Brian Green

Personal information
- Full name: Brian Geoffrey Green
- Date of birth: 5 June 1935
- Place of birth: Droylsden, England
- Date of death: 14 August 2012 (aged 77)
- Place of death: Rochdale, England
- Position: Forward

Youth career
- 1953–1954: Haggate Lads

Senior career*
- Years: Team / Apps / (Gls)
- 1954–1958: Rochdale / 46 / (8)
- 1958–1959: Southport / 20 / (7)
- 1959–1960: Colwyn Bay
- 1960–1961: Barrow / 3 / (0)
- 1961–1962: Altrincham / 22 / (7)
- 1962–1963: Exeter City / 9 / (1)
- 1963: Chesterfield / 2 / (0)
- 1963: Mossley
- 1964: Sydney Prague

Managerial career
- 1975–1976: Australia
- 1976–1977: Rochdale
- 1980–1982: Bryne
- 1986–1987: Start
- 1989, 1991: Egersunds

= Brian Green (footballer) =

English footballer (1935–2012)

Brian Geoffrey Green (5 June 1935 – 14 August 2012) is an English former football player, manager and coach.

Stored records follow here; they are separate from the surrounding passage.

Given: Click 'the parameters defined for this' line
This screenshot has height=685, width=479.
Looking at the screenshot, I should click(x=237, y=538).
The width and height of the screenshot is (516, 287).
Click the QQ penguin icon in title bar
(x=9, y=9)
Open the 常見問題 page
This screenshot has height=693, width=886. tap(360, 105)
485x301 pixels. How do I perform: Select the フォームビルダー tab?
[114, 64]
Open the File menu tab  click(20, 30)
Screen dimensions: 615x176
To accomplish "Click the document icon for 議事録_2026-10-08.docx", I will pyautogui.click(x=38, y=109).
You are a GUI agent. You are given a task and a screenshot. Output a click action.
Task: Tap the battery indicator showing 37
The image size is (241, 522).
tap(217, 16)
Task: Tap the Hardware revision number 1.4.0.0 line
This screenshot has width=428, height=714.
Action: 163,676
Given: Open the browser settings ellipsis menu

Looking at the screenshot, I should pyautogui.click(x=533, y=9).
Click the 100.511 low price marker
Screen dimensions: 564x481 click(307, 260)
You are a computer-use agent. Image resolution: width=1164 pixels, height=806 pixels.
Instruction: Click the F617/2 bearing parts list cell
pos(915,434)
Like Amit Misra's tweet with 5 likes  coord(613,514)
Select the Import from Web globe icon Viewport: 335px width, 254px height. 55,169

As a player, he competed in the Football League as a forward in the 1950s and 1960s. Highlights in his managerial career are his time at the helm of the Australian national team, and two vice-championsjhips with the Norwegian club Bryne FK.

== Career ==
He was a utility player for three years with Rochdale AFC. Forthwith he changed clubs on an annual basis. As forward for Southport he was plagued by injuries but achieved one of the fastest goals in history of the club when he scored inside 30 seconds against Watford in In March 1960. Barrow, Exeter City and Chesterfield and a number of other clubs of only limited importance.

In 1964 he moved for the first time to Australia when he joined the New South Wales State premiers of 1963, Sydney FC Prague. With him the club could not repeat the success, but finished the league fourth.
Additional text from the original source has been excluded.